** Task brief **
In the records, from the first line up to and including the line with "click(493, 129)", swap "screenshot" for "image" and reproduce those lines with everything else unchanged.

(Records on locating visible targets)
--- BEGIN ---
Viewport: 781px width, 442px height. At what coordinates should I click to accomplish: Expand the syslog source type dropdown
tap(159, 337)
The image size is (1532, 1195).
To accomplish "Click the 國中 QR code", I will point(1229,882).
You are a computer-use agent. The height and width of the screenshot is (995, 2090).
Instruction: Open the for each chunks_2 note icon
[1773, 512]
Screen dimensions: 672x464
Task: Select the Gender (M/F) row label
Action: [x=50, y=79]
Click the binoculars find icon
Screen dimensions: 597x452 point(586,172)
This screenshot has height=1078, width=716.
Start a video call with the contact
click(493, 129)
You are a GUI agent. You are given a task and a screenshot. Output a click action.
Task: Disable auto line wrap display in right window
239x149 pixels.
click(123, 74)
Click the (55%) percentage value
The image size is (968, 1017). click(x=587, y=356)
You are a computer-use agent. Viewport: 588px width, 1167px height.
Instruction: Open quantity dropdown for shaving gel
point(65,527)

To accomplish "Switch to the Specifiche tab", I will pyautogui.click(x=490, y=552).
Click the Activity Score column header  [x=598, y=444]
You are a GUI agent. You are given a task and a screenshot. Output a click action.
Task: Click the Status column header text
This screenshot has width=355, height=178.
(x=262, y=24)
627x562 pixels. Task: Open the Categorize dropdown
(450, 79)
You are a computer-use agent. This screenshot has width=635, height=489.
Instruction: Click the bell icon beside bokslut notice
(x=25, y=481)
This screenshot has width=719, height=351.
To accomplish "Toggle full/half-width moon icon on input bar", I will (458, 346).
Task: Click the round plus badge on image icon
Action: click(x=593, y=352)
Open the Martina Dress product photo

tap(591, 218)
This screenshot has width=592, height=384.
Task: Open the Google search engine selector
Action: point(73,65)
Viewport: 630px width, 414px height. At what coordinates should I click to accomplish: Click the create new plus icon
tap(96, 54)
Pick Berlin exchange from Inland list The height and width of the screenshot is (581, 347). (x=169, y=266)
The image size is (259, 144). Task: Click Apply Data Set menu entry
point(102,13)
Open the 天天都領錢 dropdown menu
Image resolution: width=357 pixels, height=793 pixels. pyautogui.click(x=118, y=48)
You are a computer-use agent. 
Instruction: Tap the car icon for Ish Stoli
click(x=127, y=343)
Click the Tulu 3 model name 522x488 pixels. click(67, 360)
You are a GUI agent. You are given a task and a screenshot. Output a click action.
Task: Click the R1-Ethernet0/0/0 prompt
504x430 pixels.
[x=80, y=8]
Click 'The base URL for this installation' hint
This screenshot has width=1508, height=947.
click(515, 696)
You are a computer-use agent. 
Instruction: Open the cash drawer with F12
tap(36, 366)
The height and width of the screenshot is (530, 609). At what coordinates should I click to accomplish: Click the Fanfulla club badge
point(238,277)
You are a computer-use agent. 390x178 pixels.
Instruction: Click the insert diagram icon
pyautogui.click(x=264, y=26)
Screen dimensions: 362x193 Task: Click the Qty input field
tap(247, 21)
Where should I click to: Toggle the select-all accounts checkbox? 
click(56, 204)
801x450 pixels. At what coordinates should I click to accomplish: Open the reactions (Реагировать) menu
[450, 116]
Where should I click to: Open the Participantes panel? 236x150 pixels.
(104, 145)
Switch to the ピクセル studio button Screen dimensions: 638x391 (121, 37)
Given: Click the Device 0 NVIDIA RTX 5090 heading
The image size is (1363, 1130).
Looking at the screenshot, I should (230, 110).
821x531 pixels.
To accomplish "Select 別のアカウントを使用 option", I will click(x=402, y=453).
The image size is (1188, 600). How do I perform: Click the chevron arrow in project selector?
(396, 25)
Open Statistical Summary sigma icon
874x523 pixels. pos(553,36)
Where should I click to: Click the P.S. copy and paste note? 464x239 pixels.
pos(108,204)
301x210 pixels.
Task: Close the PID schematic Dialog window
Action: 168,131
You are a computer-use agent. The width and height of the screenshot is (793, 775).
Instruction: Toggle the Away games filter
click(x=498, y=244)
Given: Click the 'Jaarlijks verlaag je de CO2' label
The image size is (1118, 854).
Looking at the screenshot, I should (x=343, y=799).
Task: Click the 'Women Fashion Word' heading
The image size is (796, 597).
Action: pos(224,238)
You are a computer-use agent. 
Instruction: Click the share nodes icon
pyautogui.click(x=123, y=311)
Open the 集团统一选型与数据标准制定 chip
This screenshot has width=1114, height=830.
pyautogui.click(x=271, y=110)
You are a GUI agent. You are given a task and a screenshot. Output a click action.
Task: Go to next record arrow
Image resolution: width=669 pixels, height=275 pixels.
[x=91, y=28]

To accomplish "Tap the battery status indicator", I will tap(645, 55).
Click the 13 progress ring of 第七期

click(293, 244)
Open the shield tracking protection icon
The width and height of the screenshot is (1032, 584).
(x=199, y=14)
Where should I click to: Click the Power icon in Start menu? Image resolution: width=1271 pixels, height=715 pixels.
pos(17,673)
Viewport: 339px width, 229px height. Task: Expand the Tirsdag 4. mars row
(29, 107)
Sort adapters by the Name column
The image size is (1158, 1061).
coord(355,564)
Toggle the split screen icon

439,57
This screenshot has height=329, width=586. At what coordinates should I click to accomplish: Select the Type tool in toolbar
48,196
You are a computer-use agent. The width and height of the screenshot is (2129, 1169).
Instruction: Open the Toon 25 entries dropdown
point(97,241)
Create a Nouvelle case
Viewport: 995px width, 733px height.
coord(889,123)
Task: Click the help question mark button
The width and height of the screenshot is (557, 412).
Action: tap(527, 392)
--- END ---
** Result **
Viewport: 781px width, 442px height. At what coordinates should I click to accomplish: Expand the syslog source type dropdown
tap(159, 337)
The image size is (1532, 1195).
To accomplish "Click the 國中 QR code", I will point(1229,882).
You are a computer-use agent. The height and width of the image is (995, 2090).
Instruction: Open the for each chunks_2 note icon
[1773, 512]
Screen dimensions: 672x464
Task: Select the Gender (M/F) row label
Action: [x=50, y=79]
Click the binoculars find icon
Screen dimensions: 597x452 point(586,172)
This image has height=1078, width=716.
Start a video call with the contact
click(493, 129)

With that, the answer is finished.